I wonder if this is an ease of use feature request for TB? On startup, TB can determine the proper path names, if the pkcs11.txt names are not matching then rewrite it. Certainly this may be a perfectly reasonable response especially with --allow-downgrade. I did not check if it is already part of the -migration flag behavior.

more options

Your point is well taken, as this pitfall has been known for over a year, and affects profile transfers between Windows and Linux or OS X. It would be a reasonable feature of an intelligent migration process, but 'ease of use' is not necessarily a high priority for the TB developers.

more options

Hi, 1) is there a way to copy/mirror all profile data (7 email boxes) from one machine (Ubuntu 18) to another (Ubuntu 20) and then use both without compromising identities? Mind you, not migrate, not move, not sync... but share?

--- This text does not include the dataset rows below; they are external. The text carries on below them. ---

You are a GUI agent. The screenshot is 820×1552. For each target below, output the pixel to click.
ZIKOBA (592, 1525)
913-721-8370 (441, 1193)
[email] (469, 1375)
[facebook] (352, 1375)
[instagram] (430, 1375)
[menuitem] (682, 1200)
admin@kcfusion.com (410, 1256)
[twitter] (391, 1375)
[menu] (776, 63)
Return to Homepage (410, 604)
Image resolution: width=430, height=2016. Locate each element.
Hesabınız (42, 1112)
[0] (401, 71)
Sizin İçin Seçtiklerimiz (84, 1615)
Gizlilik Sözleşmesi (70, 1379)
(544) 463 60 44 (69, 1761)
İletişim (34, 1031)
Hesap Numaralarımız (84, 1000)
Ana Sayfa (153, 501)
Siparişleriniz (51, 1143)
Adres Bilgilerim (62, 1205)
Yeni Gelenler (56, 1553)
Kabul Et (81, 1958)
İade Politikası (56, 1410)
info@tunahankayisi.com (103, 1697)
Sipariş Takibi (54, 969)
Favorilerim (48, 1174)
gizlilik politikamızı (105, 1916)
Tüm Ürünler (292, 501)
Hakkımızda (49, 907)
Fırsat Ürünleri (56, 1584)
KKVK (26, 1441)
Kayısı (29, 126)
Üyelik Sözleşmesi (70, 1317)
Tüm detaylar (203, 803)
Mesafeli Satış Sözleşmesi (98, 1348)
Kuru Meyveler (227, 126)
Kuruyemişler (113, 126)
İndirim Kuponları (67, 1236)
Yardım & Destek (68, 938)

Reason being I don't want to set up every mail box again on the new machine and wait for the IMAP do its magic, again... I've tried to move the data, it all worked flawlessly on the new machine, until I started TB on the old one: it started complaining about some sites using some different IDs... I ended up resetting all the emails on the old machine and deleting the 'new' profile on the new Ubuntu(((. 2) I couldn't find a direct answer to the original question here that drew my attention in the first place: "Thunderbird passwords not transferred with profile to new computer". Can you elaborate on this one too? Thank you.